_WHAT TO PRODUCE_
Express the records between the lines holding "You are a computer-use agent. 1478x521" and "tap(1429, 155)", inclusive, as a two-column CSV headed input and output. Give one row per record, with its text under input and its answer under output, each in a single quoted field with line breaks turned into spaces.

===== RECORDS SUPPLIED =====

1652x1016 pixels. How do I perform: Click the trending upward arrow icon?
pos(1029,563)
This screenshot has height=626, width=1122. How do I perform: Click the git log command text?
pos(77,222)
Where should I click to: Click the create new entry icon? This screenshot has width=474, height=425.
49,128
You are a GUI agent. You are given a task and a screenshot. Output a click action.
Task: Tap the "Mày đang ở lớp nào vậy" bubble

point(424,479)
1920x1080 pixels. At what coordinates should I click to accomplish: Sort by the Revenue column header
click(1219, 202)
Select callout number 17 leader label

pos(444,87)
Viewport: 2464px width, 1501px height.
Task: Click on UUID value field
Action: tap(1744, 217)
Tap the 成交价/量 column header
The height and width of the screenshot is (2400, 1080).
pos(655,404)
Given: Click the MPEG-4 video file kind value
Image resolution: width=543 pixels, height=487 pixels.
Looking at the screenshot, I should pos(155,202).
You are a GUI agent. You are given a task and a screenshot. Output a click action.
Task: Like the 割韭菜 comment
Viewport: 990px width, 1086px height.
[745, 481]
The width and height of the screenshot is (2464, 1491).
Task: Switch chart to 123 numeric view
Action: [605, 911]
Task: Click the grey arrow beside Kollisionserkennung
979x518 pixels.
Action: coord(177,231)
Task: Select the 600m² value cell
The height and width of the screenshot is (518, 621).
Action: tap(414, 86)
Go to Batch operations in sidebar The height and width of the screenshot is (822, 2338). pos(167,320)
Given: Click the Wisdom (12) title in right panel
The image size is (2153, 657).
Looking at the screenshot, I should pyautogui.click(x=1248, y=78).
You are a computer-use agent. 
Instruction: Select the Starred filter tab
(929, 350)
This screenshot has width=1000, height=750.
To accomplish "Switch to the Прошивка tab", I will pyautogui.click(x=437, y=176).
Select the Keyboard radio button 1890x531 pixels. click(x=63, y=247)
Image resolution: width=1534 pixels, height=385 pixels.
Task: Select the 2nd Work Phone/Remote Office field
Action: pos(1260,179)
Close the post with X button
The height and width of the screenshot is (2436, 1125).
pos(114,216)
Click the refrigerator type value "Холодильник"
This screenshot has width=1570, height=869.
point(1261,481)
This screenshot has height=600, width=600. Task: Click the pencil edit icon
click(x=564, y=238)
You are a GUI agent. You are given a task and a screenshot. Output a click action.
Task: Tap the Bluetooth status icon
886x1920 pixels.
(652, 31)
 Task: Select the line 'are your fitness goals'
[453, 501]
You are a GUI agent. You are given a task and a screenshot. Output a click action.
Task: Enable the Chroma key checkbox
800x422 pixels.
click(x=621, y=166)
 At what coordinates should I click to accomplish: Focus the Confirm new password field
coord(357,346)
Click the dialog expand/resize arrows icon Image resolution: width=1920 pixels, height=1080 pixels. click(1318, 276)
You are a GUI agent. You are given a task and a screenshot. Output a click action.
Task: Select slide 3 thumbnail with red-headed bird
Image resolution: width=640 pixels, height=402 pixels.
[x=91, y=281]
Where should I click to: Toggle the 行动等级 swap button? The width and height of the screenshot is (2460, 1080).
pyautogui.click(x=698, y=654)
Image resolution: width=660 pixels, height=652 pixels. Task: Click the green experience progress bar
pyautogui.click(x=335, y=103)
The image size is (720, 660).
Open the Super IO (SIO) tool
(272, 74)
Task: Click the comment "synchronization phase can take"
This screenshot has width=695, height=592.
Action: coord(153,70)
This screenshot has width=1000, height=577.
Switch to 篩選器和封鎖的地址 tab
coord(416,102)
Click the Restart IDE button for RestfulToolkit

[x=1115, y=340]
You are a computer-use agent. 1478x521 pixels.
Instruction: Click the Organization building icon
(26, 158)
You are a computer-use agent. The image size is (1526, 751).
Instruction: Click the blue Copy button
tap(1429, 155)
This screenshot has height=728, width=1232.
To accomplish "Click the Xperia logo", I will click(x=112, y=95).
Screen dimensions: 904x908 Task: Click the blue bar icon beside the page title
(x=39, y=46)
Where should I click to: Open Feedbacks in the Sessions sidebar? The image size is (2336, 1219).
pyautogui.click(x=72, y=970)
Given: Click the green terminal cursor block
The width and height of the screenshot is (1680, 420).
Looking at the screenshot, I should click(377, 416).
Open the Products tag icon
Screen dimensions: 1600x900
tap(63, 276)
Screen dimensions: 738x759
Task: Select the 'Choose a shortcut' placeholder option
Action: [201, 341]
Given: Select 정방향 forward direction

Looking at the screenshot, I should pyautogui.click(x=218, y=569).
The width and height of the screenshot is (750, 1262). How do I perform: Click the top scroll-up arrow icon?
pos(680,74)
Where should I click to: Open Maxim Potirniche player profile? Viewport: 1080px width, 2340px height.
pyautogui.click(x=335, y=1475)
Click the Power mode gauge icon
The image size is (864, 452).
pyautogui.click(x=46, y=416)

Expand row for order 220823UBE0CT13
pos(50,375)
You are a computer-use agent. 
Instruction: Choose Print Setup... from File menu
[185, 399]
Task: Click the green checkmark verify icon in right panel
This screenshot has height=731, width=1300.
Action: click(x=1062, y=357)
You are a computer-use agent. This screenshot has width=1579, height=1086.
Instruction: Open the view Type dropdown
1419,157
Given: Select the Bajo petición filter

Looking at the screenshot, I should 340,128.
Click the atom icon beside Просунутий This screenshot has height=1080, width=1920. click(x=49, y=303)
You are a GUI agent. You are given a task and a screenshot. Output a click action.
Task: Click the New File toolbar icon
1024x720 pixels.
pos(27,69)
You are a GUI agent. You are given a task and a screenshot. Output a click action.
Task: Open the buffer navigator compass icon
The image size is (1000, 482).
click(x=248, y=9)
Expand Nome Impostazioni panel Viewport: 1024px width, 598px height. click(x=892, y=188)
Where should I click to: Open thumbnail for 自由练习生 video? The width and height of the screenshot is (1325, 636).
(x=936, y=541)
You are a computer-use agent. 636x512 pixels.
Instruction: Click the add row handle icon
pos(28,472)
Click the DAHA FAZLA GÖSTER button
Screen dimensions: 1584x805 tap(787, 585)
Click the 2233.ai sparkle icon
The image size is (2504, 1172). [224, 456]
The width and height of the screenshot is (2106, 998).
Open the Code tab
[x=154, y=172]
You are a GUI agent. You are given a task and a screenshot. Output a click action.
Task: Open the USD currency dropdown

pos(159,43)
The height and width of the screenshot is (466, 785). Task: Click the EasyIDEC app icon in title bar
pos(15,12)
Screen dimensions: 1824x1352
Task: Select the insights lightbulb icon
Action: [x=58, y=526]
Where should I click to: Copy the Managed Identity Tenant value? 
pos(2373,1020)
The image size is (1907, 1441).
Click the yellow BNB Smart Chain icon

=====

_WRITTEN SOLUTION_
input,output
"You are a computer-use agent. 1478x521 pixels. Instruction: Click the Organization building icon","(26, 158)"
"You are a computer-use agent. The image size is (1526, 751). Instruction: Click the blue Copy button","tap(1429, 155)"